# [Exercise requirements]
All of the records must be set down again word for word.

# [Records for processing]
▬▬▬▬▬▬▬▬▬▬
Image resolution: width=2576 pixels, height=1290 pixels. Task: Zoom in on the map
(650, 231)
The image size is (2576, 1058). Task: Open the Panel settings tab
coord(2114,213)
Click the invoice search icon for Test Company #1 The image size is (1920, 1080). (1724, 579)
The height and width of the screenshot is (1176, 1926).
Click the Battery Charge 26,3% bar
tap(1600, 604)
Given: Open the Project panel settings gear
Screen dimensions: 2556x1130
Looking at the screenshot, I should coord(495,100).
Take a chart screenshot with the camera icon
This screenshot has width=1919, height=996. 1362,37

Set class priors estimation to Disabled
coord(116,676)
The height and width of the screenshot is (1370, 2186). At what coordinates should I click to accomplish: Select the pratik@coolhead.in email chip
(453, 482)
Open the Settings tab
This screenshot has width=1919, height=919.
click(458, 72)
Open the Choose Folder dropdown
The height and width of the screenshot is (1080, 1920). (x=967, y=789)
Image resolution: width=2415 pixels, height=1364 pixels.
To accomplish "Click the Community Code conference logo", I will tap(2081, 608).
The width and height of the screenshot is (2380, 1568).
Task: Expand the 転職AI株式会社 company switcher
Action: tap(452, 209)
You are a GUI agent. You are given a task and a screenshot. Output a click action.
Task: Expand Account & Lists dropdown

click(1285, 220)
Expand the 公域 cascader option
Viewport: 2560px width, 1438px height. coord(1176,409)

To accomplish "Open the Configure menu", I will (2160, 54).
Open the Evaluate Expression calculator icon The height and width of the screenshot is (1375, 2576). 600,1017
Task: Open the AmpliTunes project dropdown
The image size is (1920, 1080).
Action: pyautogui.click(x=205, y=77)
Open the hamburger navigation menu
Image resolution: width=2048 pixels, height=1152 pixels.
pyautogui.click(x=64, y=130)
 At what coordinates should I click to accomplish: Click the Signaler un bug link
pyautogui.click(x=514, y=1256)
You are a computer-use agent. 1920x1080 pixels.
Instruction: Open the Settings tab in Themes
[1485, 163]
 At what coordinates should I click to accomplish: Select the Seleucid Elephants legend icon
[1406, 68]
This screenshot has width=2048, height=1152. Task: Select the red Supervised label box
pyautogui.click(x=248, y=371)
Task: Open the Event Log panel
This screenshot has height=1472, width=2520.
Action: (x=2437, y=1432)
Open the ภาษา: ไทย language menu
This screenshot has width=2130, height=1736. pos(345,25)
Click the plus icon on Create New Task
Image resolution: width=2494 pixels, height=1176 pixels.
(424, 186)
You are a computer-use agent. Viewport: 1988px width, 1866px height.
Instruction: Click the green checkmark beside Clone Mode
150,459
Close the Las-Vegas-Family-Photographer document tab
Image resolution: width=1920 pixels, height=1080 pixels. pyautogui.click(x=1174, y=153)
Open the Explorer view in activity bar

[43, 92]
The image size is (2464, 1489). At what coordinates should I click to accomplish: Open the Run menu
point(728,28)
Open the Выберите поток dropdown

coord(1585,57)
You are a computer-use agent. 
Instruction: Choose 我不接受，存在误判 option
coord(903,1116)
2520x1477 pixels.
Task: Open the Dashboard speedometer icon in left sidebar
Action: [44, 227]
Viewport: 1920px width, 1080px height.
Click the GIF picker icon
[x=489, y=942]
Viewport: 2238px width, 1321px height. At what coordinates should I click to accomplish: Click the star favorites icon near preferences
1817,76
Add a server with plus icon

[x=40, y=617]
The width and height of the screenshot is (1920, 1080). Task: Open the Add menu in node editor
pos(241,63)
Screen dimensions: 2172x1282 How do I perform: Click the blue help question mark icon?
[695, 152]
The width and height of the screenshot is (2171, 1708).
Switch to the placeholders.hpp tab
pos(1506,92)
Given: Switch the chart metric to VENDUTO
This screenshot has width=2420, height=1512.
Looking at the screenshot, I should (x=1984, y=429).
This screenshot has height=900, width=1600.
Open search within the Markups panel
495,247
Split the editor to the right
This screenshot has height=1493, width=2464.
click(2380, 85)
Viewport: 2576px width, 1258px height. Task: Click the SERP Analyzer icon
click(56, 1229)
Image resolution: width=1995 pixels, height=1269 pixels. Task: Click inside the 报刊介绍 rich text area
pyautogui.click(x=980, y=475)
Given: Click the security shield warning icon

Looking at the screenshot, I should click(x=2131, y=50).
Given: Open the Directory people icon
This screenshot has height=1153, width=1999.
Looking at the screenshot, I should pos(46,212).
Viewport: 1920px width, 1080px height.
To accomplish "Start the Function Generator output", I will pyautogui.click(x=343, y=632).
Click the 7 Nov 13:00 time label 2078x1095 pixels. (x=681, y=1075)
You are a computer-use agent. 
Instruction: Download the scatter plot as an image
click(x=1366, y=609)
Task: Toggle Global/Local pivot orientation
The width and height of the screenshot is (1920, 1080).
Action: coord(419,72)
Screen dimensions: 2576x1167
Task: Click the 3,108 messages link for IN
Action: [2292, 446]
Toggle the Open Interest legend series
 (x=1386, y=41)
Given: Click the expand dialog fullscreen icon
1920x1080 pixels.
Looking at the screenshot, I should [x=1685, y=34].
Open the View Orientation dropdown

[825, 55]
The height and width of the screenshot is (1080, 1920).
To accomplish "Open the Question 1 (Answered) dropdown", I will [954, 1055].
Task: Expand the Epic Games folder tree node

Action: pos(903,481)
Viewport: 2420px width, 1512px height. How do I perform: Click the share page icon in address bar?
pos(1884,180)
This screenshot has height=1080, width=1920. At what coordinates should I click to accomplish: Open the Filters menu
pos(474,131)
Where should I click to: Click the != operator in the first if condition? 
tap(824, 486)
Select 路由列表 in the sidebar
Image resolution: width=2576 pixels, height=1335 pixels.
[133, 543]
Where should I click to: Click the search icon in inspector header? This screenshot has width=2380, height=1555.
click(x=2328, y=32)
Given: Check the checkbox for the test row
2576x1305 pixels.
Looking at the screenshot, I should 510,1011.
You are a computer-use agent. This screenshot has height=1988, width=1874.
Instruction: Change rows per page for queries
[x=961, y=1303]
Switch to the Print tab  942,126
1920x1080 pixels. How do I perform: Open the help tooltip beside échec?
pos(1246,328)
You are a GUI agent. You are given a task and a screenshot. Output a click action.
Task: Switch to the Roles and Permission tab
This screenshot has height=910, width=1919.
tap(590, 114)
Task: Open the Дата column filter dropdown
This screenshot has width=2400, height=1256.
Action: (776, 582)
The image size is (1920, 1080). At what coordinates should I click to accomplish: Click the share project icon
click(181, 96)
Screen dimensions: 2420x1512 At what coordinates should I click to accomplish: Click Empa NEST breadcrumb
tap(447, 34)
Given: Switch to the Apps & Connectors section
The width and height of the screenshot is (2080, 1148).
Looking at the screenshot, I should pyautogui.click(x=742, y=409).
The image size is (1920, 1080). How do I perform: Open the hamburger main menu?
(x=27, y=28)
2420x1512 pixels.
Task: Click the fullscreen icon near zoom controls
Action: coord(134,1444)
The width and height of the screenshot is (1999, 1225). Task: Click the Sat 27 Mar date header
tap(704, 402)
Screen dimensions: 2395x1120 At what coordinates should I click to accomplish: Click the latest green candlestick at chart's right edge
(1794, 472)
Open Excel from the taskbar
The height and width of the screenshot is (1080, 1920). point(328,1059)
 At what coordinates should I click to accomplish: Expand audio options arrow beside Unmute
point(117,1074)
▬▬▬▬▬▬▬▬▬▬
# [Written response]
Image resolution: width=2576 pixels, height=1290 pixels. Task: Zoom in on the map
(650, 231)
The image size is (2576, 1058). Task: Open the Panel settings tab
coord(2114,213)
Click the invoice search icon for Test Company #1 The image size is (1920, 1080). (1724, 579)
The height and width of the screenshot is (1176, 1926).
Click the Battery Charge 26,3% bar
tap(1600, 604)
Given: Open the Project panel settings gear
Screen dimensions: 2556x1130
Looking at the screenshot, I should coord(495,100).
Take a chart screenshot with the camera icon
This screenshot has width=1919, height=996. 1362,37

Set class priors estimation to Disabled
coord(116,676)
The height and width of the screenshot is (1370, 2186). At what coordinates should I click to accomplish: Select the pratik@coolhead.in email chip
(453, 482)
Open the Settings tab
This screenshot has width=1919, height=919.
click(458, 72)
Open the Choose Folder dropdown
The height and width of the screenshot is (1080, 1920). (x=967, y=789)
Image resolution: width=2415 pixels, height=1364 pixels.
To accomplish "Click the Community Code conference logo", I will tap(2081, 608).
The width and height of the screenshot is (2380, 1568).
Task: Expand the 転職AI株式会社 company switcher
Action: tap(452, 209)
You are a GUI agent. You are given a task and a screenshot. Output a click action.
Task: Expand Account & Lists dropdown

click(1285, 220)
Expand the 公域 cascader option
Viewport: 2560px width, 1438px height. coord(1176,409)

To accomplish "Open the Configure menu", I will (2160, 54).
Open the Evaluate Expression calculator icon The height and width of the screenshot is (1375, 2576). 600,1017
Task: Open the AmpliTunes project dropdown
The image size is (1920, 1080).
Action: pyautogui.click(x=205, y=77)
Open the hamburger navigation menu
Image resolution: width=2048 pixels, height=1152 pixels.
pyautogui.click(x=64, y=130)
 At what coordinates should I click to accomplish: Click the Signaler un bug link
pyautogui.click(x=514, y=1256)
You are a computer-use agent. 1920x1080 pixels.
Instruction: Open the Settings tab in Themes
[1485, 163]
 At what coordinates should I click to accomplish: Select the Seleucid Elephants legend icon
[1406, 68]
This screenshot has width=2048, height=1152. Task: Select the red Supervised label box
pyautogui.click(x=248, y=371)
Task: Open the Event Log panel
This screenshot has height=1472, width=2520.
Action: (x=2437, y=1432)
Open the ภาษา: ไทย language menu
This screenshot has width=2130, height=1736. pos(345,25)
Click the plus icon on Create New Task
Image resolution: width=2494 pixels, height=1176 pixels.
(424, 186)
You are a computer-use agent. Viewport: 1988px width, 1866px height.
Instruction: Click the green checkmark beside Clone Mode
150,459
Close the Las-Vegas-Family-Photographer document tab
Image resolution: width=1920 pixels, height=1080 pixels. pyautogui.click(x=1174, y=153)
Open the Explorer view in activity bar

[43, 92]
The image size is (2464, 1489). At what coordinates should I click to accomplish: Open the Run menu
point(728,28)
Open the Выберите поток dropdown

coord(1585,57)
You are a computer-use agent. 
Instruction: Choose 我不接受，存在误判 option
coord(903,1116)
2520x1477 pixels.
Task: Open the Dashboard speedometer icon in left sidebar
Action: [44, 227]
Viewport: 1920px width, 1080px height.
Click the GIF picker icon
[x=489, y=942]
Viewport: 2238px width, 1321px height. At what coordinates should I click to accomplish: Click the star favorites icon near preferences
1817,76
Add a server with plus icon

[x=40, y=617]
The width and height of the screenshot is (1920, 1080). Task: Open the Add menu in node editor
pos(241,63)
Screen dimensions: 2172x1282 How do I perform: Click the blue help question mark icon?
[695, 152]
The width and height of the screenshot is (2171, 1708).
Switch to the placeholders.hpp tab
pos(1506,92)
Given: Switch the chart metric to VENDUTO
This screenshot has width=2420, height=1512.
Looking at the screenshot, I should (x=1984, y=429).
This screenshot has height=900, width=1600.
Open search within the Markups panel
495,247
Split the editor to the right
This screenshot has height=1493, width=2464.
click(2380, 85)
Viewport: 2576px width, 1258px height. Task: Click the SERP Analyzer icon
click(56, 1229)
Image resolution: width=1995 pixels, height=1269 pixels. Task: Click inside the 报刊介绍 rich text area
pyautogui.click(x=980, y=475)
Given: Click the security shield warning icon

Looking at the screenshot, I should click(x=2131, y=50).
Given: Open the Directory people icon
This screenshot has height=1153, width=1999.
Looking at the screenshot, I should pos(46,212).
Viewport: 1920px width, 1080px height.
To accomplish "Start the Function Generator output", I will pyautogui.click(x=343, y=632).
Click the 7 Nov 13:00 time label 2078x1095 pixels. (x=681, y=1075)
You are a computer-use agent. 
Instruction: Download the scatter plot as an image
click(x=1366, y=609)
Task: Toggle Global/Local pivot orientation
The width and height of the screenshot is (1920, 1080).
Action: coord(419,72)
Screen dimensions: 2576x1167
Task: Click the 3,108 messages link for IN
Action: [2292, 446]
Toggle the Open Interest legend series
 (x=1386, y=41)
Given: Click the expand dialog fullscreen icon
1920x1080 pixels.
Looking at the screenshot, I should [x=1685, y=34].
Open the View Orientation dropdown

[825, 55]
The height and width of the screenshot is (1080, 1920).
To accomplish "Open the Question 1 (Answered) dropdown", I will [954, 1055].
Task: Expand the Epic Games folder tree node

Action: pos(903,481)
Viewport: 2420px width, 1512px height. How do I perform: Click the share page icon in address bar?
pos(1884,180)
This screenshot has height=1080, width=1920. At what coordinates should I click to accomplish: Open the Filters menu
pos(474,131)
Where should I click to: Click the != operator in the first if condition? 
tap(824, 486)
Select 路由列表 in the sidebar
Image resolution: width=2576 pixels, height=1335 pixels.
[133, 543]
Where should I click to: Click the search icon in inspector header? This screenshot has width=2380, height=1555.
click(x=2328, y=32)
Given: Check the checkbox for the test row
2576x1305 pixels.
Looking at the screenshot, I should 510,1011.
You are a computer-use agent. This screenshot has height=1988, width=1874.
Instruction: Change rows per page for queries
[x=961, y=1303]
Switch to the Print tab  942,126
1920x1080 pixels. How do I perform: Open the help tooltip beside échec?
pos(1246,328)
You are a GUI agent. You are given a task and a screenshot. Output a click action.
Task: Switch to the Roles and Permission tab
This screenshot has height=910, width=1919.
tap(590, 114)
Task: Open the Дата column filter dropdown
This screenshot has width=2400, height=1256.
Action: (776, 582)
The image size is (1920, 1080). At what coordinates should I click to accomplish: Click the share project icon
click(181, 96)
Screen dimensions: 2420x1512 At what coordinates should I click to accomplish: Click Empa NEST breadcrumb
tap(447, 34)
Given: Switch to the Apps & Connectors section
The width and height of the screenshot is (2080, 1148).
Looking at the screenshot, I should pyautogui.click(x=742, y=409).
The image size is (1920, 1080). How do I perform: Open the hamburger main menu?
(x=27, y=28)
2420x1512 pixels.
Task: Click the fullscreen icon near zoom controls
Action: coord(134,1444)
The width and height of the screenshot is (1999, 1225). Task: Click the Sat 27 Mar date header
tap(704, 402)
Screen dimensions: 2395x1120 At what coordinates should I click to accomplish: Click the latest green candlestick at chart's right edge
(1794, 472)
Open Excel from the taskbar
The height and width of the screenshot is (1080, 1920). point(328,1059)
 At what coordinates should I click to accomplish: Expand audio options arrow beside Unmute
point(117,1074)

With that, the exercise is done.